▶ **Task goal**
Tally the lines below that include "Copy" and give only the total.

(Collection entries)
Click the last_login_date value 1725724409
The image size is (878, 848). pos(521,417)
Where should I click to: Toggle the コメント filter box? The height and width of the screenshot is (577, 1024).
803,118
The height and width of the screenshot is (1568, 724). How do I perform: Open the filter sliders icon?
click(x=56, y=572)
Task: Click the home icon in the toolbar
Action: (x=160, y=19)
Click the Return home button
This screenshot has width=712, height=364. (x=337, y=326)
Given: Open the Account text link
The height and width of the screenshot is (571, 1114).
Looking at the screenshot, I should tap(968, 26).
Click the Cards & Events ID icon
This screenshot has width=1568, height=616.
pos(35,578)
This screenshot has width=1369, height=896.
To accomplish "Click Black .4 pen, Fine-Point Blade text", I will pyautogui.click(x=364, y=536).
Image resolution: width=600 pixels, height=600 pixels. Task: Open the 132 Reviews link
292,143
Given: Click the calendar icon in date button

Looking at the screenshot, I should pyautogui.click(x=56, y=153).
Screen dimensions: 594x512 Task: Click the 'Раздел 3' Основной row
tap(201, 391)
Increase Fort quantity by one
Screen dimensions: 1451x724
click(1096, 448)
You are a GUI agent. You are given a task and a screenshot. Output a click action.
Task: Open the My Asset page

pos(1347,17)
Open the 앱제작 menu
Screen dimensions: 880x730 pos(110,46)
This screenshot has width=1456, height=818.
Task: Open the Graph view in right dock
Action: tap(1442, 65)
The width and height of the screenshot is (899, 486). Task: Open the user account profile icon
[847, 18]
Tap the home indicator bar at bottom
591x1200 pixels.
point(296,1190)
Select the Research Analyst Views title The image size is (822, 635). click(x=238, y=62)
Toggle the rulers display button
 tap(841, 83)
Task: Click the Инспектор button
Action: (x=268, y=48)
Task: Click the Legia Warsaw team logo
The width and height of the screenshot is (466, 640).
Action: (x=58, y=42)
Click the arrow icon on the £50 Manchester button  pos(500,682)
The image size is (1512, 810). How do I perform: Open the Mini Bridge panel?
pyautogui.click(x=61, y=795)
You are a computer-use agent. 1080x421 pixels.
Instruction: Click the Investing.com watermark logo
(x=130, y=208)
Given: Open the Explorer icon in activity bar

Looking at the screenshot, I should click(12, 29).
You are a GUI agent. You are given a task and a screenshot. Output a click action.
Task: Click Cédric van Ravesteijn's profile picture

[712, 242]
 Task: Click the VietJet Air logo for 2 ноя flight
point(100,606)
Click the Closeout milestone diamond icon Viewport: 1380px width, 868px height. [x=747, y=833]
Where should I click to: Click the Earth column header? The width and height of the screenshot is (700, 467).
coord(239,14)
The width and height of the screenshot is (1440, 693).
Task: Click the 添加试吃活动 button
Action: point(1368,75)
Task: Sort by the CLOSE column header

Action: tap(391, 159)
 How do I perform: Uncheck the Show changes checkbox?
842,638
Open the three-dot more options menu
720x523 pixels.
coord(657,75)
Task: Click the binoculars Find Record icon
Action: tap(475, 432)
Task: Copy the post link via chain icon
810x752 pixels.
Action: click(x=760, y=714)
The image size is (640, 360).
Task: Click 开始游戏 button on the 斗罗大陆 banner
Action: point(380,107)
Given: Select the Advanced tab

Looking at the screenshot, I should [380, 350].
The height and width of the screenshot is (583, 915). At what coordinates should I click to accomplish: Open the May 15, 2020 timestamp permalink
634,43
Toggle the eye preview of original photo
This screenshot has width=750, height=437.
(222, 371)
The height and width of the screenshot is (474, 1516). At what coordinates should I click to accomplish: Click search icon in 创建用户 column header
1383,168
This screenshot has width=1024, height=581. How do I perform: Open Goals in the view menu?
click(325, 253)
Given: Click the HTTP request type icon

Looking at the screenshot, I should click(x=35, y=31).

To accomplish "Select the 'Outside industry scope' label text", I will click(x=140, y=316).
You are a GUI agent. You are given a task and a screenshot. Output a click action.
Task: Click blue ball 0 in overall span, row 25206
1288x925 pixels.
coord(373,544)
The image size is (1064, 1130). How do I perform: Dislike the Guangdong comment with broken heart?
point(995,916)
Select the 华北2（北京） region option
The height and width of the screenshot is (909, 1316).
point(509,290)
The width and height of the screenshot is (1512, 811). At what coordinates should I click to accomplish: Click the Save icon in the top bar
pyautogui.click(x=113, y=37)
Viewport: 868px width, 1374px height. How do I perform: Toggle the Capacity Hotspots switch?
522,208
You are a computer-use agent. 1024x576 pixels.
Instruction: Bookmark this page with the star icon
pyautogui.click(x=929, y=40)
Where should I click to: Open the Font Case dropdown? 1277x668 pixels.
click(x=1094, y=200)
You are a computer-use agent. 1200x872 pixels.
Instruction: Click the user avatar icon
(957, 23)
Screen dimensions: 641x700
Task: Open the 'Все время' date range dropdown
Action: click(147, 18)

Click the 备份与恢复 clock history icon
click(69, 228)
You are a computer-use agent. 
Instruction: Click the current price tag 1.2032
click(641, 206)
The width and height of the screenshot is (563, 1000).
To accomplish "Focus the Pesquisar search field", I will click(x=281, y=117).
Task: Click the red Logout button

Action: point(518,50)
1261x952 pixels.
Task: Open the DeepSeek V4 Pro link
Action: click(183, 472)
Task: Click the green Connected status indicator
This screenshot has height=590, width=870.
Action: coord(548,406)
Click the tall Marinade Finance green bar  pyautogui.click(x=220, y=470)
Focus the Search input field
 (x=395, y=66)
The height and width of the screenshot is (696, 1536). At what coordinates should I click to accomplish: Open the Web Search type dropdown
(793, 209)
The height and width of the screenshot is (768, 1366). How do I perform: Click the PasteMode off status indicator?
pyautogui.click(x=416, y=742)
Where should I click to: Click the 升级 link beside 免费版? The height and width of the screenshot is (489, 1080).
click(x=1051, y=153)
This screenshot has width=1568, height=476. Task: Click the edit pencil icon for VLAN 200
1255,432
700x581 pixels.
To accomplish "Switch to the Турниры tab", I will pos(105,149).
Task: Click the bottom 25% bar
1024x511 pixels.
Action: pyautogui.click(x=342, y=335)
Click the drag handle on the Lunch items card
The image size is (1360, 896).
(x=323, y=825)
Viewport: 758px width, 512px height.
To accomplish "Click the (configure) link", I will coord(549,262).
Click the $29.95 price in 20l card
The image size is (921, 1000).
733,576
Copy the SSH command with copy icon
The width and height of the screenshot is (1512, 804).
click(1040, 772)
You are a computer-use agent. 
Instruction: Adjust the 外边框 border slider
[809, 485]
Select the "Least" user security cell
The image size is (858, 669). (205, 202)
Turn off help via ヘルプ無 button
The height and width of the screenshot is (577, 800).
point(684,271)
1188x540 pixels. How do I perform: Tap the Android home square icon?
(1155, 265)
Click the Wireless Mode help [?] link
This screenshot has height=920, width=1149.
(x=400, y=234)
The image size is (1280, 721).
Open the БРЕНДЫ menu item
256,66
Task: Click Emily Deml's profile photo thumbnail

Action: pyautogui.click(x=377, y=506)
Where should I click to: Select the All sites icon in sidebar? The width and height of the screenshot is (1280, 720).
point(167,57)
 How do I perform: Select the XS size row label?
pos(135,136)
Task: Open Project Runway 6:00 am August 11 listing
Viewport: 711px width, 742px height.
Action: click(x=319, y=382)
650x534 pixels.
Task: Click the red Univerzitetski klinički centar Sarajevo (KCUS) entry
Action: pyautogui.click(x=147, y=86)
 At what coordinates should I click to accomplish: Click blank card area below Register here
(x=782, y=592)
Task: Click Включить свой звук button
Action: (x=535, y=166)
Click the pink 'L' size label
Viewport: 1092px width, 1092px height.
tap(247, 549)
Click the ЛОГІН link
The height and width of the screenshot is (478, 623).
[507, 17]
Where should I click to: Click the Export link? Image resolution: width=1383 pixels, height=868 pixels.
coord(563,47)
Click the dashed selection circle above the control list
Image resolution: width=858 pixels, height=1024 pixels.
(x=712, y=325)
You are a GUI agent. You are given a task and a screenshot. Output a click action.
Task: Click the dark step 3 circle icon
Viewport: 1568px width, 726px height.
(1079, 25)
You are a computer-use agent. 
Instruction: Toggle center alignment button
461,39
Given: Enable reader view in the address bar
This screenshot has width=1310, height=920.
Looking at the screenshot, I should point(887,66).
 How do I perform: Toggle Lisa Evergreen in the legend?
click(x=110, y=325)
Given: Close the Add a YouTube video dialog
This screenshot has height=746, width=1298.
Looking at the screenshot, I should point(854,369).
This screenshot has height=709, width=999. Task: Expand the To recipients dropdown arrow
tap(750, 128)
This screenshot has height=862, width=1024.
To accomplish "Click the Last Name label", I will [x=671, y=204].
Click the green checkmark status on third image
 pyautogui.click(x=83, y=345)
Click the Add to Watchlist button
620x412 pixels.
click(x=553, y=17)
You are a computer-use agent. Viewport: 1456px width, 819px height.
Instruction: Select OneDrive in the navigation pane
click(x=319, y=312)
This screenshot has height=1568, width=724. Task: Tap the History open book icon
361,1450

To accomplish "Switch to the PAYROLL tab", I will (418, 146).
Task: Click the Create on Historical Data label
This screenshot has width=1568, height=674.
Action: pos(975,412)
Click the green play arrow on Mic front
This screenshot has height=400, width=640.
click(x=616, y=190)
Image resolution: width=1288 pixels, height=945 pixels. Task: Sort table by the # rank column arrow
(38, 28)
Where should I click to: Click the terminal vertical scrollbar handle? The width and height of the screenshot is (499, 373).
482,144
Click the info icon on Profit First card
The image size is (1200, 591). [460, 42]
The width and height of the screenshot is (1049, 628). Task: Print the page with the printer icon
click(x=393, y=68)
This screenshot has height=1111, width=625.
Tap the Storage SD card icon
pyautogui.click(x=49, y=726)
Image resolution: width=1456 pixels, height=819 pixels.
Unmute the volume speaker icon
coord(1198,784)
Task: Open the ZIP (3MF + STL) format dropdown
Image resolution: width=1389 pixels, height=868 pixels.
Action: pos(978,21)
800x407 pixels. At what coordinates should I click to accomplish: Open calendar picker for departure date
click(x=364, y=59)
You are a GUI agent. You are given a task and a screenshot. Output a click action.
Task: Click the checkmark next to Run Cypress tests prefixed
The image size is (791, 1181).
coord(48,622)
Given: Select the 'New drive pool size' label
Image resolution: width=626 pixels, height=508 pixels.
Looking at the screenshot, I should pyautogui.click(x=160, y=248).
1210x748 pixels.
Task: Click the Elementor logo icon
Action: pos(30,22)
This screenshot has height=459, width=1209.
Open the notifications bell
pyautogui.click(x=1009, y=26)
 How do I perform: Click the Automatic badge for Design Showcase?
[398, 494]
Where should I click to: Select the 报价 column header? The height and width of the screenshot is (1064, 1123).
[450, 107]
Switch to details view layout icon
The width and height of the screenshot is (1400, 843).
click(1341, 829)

▶ **Response to the exercise**
2